The Appellate Division reversed, primarily because of the "utmost latitude" given to non-profits in the "regulation and management of intracorporate affairs." The Appellate Division noted that "a non-profit organization's private law is generally binding on those who wish to remain members," and "only the most abusive and obnoxious by-law provision could properly invite a court's intrusion into what is essentially a business thicket." The arbitration agreement in Matahen did not rise to this level.

Reading the arbitration provision in the bylaws as a whole, the Appellate Division had little difficulty holding that the Board and general assembly intended that all disputes pertaining to the mosque be handled through arbitration. Because the claims asserted in the complaint "concerned mosque affairs," the Appellate Division held that they fell within this provision notwithstanding that, as the trial court held, they may have also been justiciable in court.

Among other things, plaintiffs argued that the provision was unenforceable because it was not contained in a contract, but merely in the mosque's bylaws, to which, plaintiffs claimed, they were not parties. The Appellate Division disagreed, holding that, as a matter of law, "by-laws of a voluntary association become a part of the contract entered into by a member who joins the association."

The Appellate Division also rejected plaintiffs' argument that the arbitration provision was unenforceable because it failed to "advise those subject to [it] that they [ ] waived their right to maintain an action in court." While the Appellate Division acknowledged that the provision did not reference waiver, this shortcoming did not render it unenforceable. The Board and the general assembly shared the authority to amend the bylaws, but never saw fit to amend them to include any reference to waiver. Therefore, the Appellate Division held that it was "incongruous for plaintiffs to complain the arbitration clause [was] defective and unenforceable when they were part of the two intra-corporate bodies responsible for its contents." The Appellate Division further held:

Plaintiffs' position is far different from parties to the typical contract, where generally each party seeks to advance its own interests and not those of the other. There was no "adverse" party here who sought to induce plaintiffs to enter into a contract containing an arbitration clause that failed to contain the subject waiver, hoping to gain an advantage. Plaintiffs merely find themselves facing a bylaw they either composed or ratified by failing to amend its contents.

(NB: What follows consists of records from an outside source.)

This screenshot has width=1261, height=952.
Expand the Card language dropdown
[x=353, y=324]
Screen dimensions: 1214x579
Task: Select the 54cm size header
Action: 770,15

Accordingly, the arbitration provision was enforceable notwithstanding the lack of any reference to waiver of the right to sue in court.

Ultimately, the Appellate Division's holding in Matahen is noteworthy, not because it signals a shift in the recent scrutiny of contractual arbitration provisions in general, but because it suggests that courts may be more likely to enforce such provisions in specific situations involving the governance of non-profit organizations.